Bursitis involves the inflammation of the bursa which is a sac filled with fluid where the tendons or muscles glide over the bony surfaces. The usual locations include the shoulder, knee, elbow and hip. Extensive use of a particular joint can cause an acute attack that occurs as intense pain and diminished range of motion.
It is important to note that bursitis might also be a chronic condition that is accompanied by persistent pain and stiffness of the joint. The doctor will utilize treatment options to manage the pain using non-steroidal anti-inflammatory drugs (NSAIDs), steroids or corticosteroid injections. There are several commonly prescribed pain medications that are utilized in managing bursitis.
Ibuprofen is categorized as a non-steroidal anti-inflammatory drug (NSAID) that is readily available over-the-counter. This pain medication is highly effective in managing mild to moderate pain. In some cases, the doctor can prescribe ibuprofen in higher dosages.
Acetaminophen can be used for pain management during mild episodes of bursitis. Remember that this is not an anti-inflammatory, thus it will not help with the swelling or stiffness of the bursa. This medication might be given along with other treatments or medications for bursitis. The individual should avoid drinking alcoholic beverages while using the drug since it increases the risk for liver damage.
Naproxen is categorized as an NSAID that helps manage the pain due to bursitis. This medication is available under various brand names. The prescription-strength tablets start at 250mg dosage. The over-the-counter options are available in 200mg dosage.
This is a corticosteroid that can be given for severe inflammation linked with pain from bursitis. The starting dosage depends on the severity of the symptoms. It usually starts from 5-60mg daily. The doctor will reduce the dosage to a maintenance level for pain control once the desired effect is achieved.
It is important to note that indomethacin is also a non-steroidal anti-inflammatory drug (NSAID) that can be prescribed by the doctor in managing acute pain. The ideal initial dosage is 75-150mg on a daily basis that is divided into 3-4 doses. The moment the pain symptoms start to subside, the doctor will reduce the dosage.

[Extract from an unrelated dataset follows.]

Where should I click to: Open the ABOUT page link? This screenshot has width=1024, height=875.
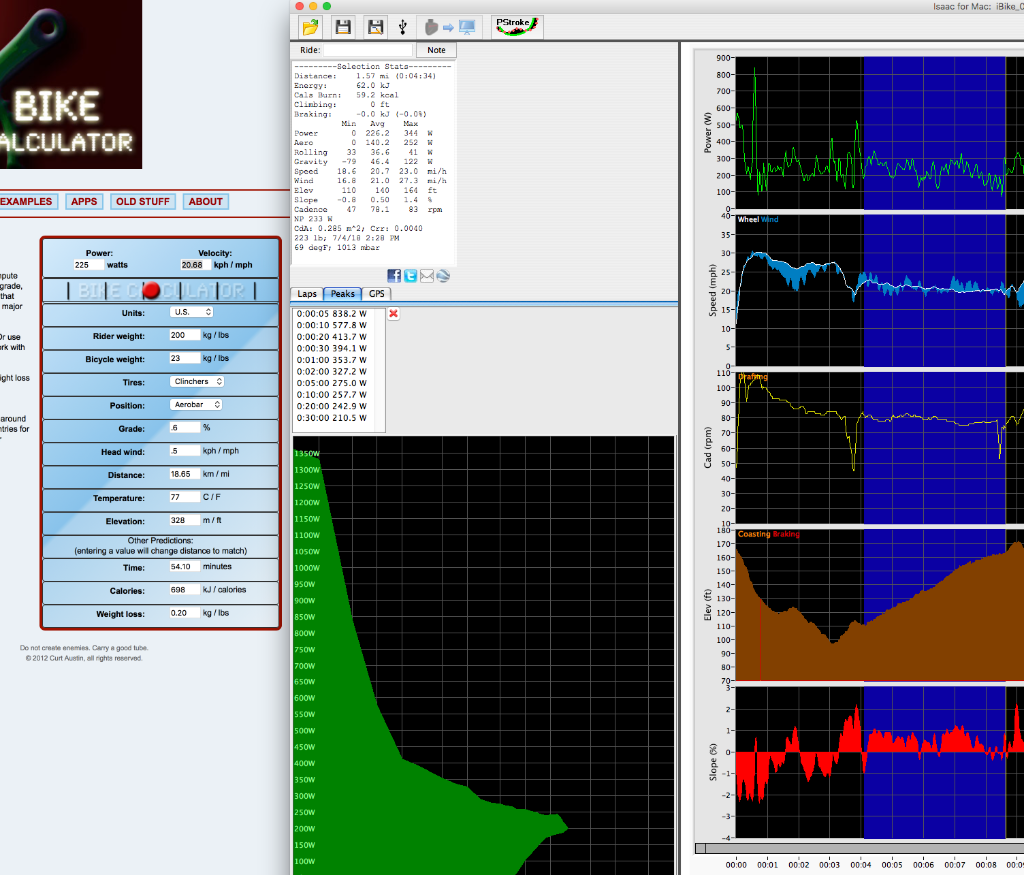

Trolamine salicylate is a pain medication applied topically that works by cutting down the swelling and inflammation in the joint and muscles. It should be rubbed on the skin until fully absorbed. Just remember to keep it out of the mouth, nose and eyes.
As an injectable form of pain medication for bursitis, the doctor might use kenalog. This medication is administered directly into the affected joint to control the pain caused by bursitis. Take note that the solution that is injected might be mixed with a local anesthetic aside from the corticosteroid triamcinolone acetonide.